SRC is plumbing for online checkout. Paytia's day job is telephone payments, so we don't run an SRC Initiator ourselves — but the same underlying tokenisation thinking shapes our hosted web flows. When a customer rings in and would rather finish on their phone, we send them a payment link that lands on a hosted checkout, and that checkout can accept Click to Pay on top of normal card entry. The merchant gets a network token back rather than the PAN, exactly as SRC defines.
The reason this matters is that the same descoping principle Paytia applies to a voice call applies online: the merchant shouldn't handle the raw card number. On the phone, we achieve that with DTMF masking and secure capture; on the web, the SRC spec achieves it through tokenisation at the network. Whichever channel the customer prefers, the cardholder data stays out of the merchant's environment and out of PCI DSS scope.
Frequently Asked Questions
What's the difference between SRC and Click to Pay?
SRC is the EMVCo technical specification. Click to Pay is the consumer-facing brand the card networks use for products built on that spec. So Click to Pay is what the shopper sees and clicks; SRC is the underlying rulebook that says how the merchant's site, the network and the shopper's enrolled card exchange data. They're not competing products — they're two layers of the same thing.
Who runs the SRC System?
Each card network runs its own SRC System. Visa runs one for Visa cards, Mastercard runs one for Mastercard cards, and so on for Amex and Discover. They share enrolment status across each other so a shopper doesn't have to enrol the same card four times, but the underlying operators are separate. EMVCo publishes the rules they all conform to, but doesn't run an SRC System itself.

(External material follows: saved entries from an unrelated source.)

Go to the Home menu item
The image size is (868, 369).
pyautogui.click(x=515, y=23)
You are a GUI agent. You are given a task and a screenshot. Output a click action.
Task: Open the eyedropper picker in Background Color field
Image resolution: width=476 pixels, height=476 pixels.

Does SRC replace the payment gateway?
No. SRC delivers a network token to the merchant; the merchant then submits that token through its normal payment gateway to its acquirer in the usual way. SRC sits in front of the gateway, not in place of it. The change is what the merchant sends in the authorisation request — a token plus a cryptogram instead of a typed-in PAN.
Is SRC mandatory?
No. It's a network standard, not a regulation. Merchants can carry on with traditional hosted checkout pages, single-network buttons (where they still exist) or wallet integrations. SRC is the path the networks are pushing because it's better for everyone — but no merchant is required to implement it. In practice, most large e-commerce merchants are picking it up because their gateway providers already support it.
Does SRC handle Strong Customer Authentication?
Where SCA is required — under PSD2 in the UK and EU, for example — 3D Secure is layered into the SRC flow rather than bypassed. The SRC System steps the shopper through the issuer's authentication challenge as part of the Click to Pay experience, so the shopper doesn't see two separate auth steps. In markets without an SCA mandate, the issuer's risk rules decide whether to step up.